__WHAT IS EXPECTED__. Output exactly those lines of the data that lie between the line containing "Viewport: 1056px width, 566px" and the final line, both ends counted.

__MATERIAL FOR THIS TASK__.
────────

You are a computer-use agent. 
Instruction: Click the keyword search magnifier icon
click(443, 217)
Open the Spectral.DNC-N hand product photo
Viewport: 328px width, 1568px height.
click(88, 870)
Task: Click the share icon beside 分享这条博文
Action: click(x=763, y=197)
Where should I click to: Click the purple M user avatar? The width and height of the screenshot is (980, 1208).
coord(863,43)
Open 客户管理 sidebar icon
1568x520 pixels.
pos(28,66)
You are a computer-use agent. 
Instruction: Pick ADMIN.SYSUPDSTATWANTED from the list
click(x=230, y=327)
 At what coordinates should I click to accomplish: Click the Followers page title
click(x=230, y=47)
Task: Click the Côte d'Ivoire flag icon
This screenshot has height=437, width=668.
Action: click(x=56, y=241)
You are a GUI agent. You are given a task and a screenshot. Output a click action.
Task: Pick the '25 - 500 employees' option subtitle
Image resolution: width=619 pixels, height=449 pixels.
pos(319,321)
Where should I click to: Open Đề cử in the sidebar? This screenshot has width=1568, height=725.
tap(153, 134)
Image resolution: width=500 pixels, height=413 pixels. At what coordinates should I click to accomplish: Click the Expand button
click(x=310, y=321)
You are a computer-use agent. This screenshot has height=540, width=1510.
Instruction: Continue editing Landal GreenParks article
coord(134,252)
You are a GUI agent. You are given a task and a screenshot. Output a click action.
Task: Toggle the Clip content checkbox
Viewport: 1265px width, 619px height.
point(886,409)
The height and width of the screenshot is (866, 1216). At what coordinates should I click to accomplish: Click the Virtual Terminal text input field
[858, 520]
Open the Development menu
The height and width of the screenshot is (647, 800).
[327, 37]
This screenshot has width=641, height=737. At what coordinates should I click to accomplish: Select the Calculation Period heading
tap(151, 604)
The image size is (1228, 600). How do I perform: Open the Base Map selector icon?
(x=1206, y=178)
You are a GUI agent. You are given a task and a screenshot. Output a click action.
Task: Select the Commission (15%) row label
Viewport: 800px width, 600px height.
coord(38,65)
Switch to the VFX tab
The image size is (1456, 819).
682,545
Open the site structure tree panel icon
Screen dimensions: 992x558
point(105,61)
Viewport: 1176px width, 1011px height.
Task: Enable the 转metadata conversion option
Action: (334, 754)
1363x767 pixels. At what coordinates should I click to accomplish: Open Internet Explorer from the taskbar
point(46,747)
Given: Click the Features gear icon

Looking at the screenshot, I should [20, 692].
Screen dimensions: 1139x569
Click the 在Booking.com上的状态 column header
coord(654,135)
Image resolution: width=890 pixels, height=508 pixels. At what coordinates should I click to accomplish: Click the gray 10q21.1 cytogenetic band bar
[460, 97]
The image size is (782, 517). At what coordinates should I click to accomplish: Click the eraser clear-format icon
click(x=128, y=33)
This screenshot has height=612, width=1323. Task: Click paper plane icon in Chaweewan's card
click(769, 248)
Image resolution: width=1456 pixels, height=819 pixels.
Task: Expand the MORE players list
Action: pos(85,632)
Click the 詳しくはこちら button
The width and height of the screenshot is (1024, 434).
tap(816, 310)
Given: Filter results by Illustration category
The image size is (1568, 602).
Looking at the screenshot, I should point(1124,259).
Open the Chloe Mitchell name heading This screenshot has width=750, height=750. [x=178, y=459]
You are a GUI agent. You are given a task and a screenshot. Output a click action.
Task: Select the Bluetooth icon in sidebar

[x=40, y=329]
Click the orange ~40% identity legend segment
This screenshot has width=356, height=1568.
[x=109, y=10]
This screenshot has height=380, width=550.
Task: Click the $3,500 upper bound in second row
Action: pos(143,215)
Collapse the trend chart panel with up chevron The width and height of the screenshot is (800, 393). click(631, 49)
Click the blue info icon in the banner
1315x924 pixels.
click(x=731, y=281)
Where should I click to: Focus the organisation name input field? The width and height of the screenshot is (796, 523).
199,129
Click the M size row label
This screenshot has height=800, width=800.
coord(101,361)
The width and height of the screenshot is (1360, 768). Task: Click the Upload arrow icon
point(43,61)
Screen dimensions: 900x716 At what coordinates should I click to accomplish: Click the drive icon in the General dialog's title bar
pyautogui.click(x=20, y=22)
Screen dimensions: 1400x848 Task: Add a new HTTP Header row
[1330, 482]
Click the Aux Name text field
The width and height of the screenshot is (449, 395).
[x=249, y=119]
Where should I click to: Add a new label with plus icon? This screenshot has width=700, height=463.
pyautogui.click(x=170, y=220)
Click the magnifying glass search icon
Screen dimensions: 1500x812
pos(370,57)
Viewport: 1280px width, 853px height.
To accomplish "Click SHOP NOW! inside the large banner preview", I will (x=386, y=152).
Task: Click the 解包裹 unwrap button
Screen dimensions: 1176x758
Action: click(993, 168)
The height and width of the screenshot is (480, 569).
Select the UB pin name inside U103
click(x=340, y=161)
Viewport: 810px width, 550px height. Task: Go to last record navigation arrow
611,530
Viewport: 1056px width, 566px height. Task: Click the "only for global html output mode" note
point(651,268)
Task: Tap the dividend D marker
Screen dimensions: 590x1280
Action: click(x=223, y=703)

────────

__REPLY TO THE TASK__.
Viewport: 1056px width, 566px height. Task: Click the "only for global html output mode" note
point(651,268)
Task: Tap the dividend D marker
Screen dimensions: 590x1280
Action: click(x=223, y=703)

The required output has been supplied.